A quick comparison with Keras philosophy: in gluon models, you define the layers you are going to use in the __init__ function. Then you combine these layers in the architecture you are after in the hybrid_forward function. Without being an expert in keras, I recall that the definition and usage of the layers (Functional API) was happening at the same point of the code (at least in the examples). However, this is not necessary (e.g. shared layers with the shared_lstm layer where it is first defined, and then used).
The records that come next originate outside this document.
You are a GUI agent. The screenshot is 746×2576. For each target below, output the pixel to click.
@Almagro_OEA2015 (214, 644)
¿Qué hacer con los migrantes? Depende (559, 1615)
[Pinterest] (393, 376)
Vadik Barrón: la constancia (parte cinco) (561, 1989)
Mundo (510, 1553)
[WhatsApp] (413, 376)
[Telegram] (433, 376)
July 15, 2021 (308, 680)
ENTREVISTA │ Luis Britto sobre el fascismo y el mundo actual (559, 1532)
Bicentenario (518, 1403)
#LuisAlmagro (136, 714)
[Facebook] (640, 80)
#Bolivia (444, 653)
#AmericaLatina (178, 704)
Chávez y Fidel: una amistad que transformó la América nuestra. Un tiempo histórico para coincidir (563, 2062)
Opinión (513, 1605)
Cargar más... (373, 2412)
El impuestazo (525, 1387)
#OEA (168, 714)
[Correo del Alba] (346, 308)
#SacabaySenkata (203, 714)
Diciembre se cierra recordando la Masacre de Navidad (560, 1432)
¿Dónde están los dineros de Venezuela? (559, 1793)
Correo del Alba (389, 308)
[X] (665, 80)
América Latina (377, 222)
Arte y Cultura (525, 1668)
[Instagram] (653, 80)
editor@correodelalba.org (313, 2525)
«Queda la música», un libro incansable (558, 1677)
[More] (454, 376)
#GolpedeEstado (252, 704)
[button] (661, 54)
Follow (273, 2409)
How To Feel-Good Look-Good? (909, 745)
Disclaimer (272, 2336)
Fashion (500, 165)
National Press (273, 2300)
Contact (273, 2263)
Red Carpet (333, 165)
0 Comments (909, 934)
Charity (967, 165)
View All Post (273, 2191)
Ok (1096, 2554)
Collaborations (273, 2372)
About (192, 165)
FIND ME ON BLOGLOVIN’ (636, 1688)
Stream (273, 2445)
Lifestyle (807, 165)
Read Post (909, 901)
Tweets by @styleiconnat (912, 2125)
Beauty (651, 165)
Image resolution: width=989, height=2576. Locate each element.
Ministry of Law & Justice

I am writing this because I noticed in your initial example

class MyAdvancedNet(gluon.HybridBlock):
    def __init__(self):
        super(MyAdvancedNet, self).__init__()
        with self.name_scope():
            self.feature = None
            self.output1 = gluon.nn.Dense(10)
            # This overwrites previous definition of self.output1
            self.output1 = gluon.nn.Dense(1) 
            self.output2 = gluon.nn.Dense(10)
            # This overwrites previous definition of self.output2
            self.output2 = gluon.nn.Dense(1)

    def hybrid_forward(self, F, x):
        return self.output1(self.feature(x)),  self.output2(self.feature(x))

that you tried to define and use the layers (architecture) in the __init__ function.

Also, there are great similarities (lucky us!) between gluon and pytorch. I’ve found great help when I was starting with gluon in looking at examples from pytorch where they use the nn.Module for defining abstract models. The syntax is quite similar. Take a look here.

Hope this helps,
Cheers

Hi @safrooze,

Thanks for this answer, and just trying to riff on this reply.
Here we load a model with 1 class, and the backbone is pretrained
model = gluoncv.model_zoo.DeepLabV3(nclass=1,backbone=‘resnet152’, pretrained_base=True)

Here we load the same model, but it has 21 classes instead, and the backbone, and onwards are all pretrained
p_model = gluoncv.model_zoo.get_deeplab(dataset=‘coco’, backbone=‘resnet152’, pretrained=True)

model.features = p_model.features

Throws the following error

AttributeError: ‘DeepLabV3’ object has no attribute ‘features’

Do you know what would be going wrong here?

Edit: The reason I want to do this, is I want everything after the backbone to be pretrained also, up to but not including the last layer, of course.